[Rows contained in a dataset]
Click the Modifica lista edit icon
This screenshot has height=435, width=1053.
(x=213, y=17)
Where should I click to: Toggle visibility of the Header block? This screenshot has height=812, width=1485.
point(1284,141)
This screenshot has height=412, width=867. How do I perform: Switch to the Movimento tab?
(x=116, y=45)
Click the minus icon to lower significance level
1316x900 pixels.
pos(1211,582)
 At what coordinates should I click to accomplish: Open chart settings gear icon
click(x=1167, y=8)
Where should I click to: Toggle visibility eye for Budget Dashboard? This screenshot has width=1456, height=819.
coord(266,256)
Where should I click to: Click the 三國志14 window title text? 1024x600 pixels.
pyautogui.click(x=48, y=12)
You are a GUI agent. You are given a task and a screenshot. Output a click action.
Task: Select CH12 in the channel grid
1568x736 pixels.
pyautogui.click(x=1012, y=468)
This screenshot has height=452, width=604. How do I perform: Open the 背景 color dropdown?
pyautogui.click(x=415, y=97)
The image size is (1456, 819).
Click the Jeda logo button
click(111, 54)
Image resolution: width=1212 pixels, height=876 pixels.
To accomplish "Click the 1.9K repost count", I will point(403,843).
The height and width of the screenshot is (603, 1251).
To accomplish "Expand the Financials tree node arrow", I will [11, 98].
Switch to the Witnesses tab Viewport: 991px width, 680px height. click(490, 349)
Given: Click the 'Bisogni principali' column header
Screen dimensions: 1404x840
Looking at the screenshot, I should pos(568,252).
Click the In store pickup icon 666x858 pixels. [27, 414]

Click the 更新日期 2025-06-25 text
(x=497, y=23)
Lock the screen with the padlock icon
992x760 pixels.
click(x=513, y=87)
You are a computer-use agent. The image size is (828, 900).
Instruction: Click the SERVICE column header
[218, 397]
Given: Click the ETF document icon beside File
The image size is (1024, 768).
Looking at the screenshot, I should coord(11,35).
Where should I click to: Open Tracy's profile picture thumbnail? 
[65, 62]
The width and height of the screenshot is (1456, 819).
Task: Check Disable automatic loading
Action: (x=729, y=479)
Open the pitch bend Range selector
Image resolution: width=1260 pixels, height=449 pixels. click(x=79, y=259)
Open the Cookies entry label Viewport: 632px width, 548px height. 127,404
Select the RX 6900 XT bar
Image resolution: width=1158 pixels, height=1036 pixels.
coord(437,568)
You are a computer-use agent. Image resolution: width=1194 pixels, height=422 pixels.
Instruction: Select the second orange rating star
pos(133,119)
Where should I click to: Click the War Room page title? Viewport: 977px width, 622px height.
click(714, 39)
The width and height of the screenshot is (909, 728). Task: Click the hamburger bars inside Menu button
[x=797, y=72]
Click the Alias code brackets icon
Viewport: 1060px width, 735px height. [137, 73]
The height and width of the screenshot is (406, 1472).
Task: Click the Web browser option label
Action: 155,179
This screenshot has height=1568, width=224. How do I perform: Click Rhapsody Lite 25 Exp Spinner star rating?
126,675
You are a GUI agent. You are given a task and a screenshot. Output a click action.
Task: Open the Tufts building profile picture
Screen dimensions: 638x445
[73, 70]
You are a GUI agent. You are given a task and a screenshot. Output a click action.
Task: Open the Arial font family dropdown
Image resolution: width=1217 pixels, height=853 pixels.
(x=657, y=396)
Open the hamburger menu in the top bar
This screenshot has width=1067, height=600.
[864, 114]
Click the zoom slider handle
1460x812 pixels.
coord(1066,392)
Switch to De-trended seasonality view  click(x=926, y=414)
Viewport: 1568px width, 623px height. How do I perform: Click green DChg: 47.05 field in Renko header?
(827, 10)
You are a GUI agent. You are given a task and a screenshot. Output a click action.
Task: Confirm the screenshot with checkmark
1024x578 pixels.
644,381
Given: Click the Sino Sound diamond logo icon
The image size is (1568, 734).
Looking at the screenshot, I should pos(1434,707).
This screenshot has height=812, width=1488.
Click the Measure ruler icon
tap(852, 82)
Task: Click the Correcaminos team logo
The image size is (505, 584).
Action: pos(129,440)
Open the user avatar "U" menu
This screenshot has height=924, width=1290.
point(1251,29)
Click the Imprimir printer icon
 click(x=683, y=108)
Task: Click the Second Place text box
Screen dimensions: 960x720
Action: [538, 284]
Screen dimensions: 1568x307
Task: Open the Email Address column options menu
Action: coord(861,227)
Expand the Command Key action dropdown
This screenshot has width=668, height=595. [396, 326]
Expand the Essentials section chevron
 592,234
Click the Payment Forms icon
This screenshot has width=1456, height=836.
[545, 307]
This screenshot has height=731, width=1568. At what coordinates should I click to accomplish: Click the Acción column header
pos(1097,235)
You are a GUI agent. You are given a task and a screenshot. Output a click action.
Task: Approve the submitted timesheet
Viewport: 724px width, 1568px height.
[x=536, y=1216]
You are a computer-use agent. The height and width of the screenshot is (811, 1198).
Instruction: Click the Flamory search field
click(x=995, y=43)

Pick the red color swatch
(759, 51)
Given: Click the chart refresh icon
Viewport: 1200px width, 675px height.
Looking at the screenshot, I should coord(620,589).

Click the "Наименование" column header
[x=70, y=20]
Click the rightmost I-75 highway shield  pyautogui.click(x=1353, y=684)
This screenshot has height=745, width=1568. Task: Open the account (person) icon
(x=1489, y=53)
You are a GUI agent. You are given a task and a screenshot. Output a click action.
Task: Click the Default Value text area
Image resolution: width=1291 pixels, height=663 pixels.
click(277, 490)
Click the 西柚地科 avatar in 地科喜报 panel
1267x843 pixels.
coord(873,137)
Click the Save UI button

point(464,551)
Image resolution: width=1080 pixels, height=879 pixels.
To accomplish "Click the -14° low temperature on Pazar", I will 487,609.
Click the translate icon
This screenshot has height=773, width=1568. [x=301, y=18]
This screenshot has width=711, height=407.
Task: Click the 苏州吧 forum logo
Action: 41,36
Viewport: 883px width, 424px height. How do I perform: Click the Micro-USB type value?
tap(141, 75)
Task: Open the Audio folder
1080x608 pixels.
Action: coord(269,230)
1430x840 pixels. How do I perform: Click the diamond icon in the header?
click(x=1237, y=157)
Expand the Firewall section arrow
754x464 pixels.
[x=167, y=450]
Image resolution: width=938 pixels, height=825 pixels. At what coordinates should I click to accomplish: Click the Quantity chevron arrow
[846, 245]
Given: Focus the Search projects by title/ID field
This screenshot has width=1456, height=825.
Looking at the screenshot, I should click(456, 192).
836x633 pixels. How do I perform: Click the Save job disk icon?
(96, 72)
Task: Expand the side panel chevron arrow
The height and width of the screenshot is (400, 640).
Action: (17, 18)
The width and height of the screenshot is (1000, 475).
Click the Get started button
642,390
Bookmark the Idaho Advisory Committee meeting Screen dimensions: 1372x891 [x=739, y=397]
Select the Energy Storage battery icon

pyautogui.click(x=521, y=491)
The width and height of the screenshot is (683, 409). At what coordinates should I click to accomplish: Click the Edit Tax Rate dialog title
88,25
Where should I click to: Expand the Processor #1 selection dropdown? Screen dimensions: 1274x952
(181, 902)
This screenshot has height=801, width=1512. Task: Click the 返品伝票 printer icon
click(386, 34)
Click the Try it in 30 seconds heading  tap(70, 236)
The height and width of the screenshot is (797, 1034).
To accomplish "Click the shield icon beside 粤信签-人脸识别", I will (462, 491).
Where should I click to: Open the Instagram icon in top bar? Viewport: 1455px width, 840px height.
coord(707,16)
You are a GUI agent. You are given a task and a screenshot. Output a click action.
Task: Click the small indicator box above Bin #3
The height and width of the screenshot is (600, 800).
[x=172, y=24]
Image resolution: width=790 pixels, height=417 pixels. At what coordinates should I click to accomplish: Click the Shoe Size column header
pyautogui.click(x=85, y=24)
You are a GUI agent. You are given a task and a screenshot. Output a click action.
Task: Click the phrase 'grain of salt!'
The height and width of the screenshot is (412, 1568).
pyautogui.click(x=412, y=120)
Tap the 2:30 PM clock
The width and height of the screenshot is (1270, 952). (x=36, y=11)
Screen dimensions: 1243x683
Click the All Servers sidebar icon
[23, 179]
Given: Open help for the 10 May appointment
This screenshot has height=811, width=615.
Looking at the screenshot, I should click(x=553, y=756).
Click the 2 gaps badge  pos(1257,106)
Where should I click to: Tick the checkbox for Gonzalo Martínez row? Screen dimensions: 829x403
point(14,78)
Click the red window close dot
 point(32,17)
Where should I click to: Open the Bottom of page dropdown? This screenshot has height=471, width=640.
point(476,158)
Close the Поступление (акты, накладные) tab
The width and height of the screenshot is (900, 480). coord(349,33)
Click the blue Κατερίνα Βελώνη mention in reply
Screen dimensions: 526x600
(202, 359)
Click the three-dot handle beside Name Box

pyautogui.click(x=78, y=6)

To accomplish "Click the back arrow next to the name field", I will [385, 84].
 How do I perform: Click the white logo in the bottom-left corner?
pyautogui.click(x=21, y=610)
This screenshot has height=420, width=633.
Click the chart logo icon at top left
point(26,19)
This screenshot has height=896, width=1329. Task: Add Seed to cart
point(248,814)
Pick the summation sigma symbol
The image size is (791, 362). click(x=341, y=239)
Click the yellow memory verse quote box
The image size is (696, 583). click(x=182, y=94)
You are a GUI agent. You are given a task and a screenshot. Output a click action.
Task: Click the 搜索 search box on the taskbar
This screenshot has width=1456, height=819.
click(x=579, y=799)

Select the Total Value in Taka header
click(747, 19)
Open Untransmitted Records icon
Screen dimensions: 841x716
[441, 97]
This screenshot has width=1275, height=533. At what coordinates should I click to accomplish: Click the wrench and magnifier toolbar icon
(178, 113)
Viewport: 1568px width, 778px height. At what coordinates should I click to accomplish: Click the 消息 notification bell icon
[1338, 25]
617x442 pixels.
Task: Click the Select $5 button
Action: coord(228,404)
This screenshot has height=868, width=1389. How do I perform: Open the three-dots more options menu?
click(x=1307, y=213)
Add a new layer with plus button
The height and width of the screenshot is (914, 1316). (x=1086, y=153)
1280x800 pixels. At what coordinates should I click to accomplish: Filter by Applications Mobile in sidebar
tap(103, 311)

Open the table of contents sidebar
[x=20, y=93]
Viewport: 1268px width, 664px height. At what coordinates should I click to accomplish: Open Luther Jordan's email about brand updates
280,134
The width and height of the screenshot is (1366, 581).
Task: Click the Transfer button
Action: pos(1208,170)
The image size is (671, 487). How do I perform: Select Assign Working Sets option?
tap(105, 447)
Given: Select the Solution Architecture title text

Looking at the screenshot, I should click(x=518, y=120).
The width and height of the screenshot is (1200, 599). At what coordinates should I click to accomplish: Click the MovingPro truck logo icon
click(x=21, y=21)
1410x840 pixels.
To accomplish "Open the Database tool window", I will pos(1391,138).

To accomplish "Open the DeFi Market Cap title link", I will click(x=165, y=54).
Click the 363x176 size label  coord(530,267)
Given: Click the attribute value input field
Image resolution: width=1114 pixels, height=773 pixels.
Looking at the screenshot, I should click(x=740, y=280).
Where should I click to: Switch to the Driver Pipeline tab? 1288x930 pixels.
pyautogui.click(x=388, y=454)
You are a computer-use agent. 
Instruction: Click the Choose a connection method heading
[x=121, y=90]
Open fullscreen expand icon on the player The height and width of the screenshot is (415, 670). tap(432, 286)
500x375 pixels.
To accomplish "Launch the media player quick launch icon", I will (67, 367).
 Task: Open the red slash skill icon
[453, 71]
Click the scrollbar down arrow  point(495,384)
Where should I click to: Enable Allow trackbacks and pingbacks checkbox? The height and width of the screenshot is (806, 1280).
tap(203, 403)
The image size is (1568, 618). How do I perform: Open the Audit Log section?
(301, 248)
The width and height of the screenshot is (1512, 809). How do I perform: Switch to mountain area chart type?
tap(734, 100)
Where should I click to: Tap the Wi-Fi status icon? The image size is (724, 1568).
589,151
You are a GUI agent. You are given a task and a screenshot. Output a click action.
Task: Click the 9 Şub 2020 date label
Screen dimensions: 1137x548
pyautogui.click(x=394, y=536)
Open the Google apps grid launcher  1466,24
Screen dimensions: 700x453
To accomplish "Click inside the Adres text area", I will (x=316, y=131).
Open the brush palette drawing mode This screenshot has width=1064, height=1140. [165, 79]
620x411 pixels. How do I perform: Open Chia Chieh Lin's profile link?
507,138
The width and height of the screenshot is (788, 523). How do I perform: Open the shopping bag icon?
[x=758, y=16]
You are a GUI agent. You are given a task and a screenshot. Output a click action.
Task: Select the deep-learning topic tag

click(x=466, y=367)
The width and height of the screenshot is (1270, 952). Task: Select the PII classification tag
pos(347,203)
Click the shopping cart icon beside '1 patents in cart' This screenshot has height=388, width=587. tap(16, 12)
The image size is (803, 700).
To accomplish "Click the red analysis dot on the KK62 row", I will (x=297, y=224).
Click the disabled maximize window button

--- What to do ---
Please put the lines starting at the beginning of the rows and ending at the line that contains "coord(266,256)" into a JSON list of strings, one string per line and no blank lines.

--- Correct output ---
[
  "Click the Modifica lista edit icon",
  "This screenshot has height=435, width=1053.",
  "(x=213, y=17)",
  "Where should I click to: Toggle visibility of the Header block? This screenshot has height=812, width=1485.",
  "point(1284,141)",
  "This screenshot has height=412, width=867. How do I perform: Switch to the Movimento tab?",
  "(x=116, y=45)",
  "Click the minus icon to lower significance level",
  "1316x900 pixels.",
  "pos(1211,582)",
  " At what coordinates should I click to accomplish: Open chart settings gear icon",
  "click(x=1167, y=8)",
  "Where should I click to: Toggle visibility eye for Budget Dashboard? This screenshot has width=1456, height=819.",
  "coord(266,256)"
]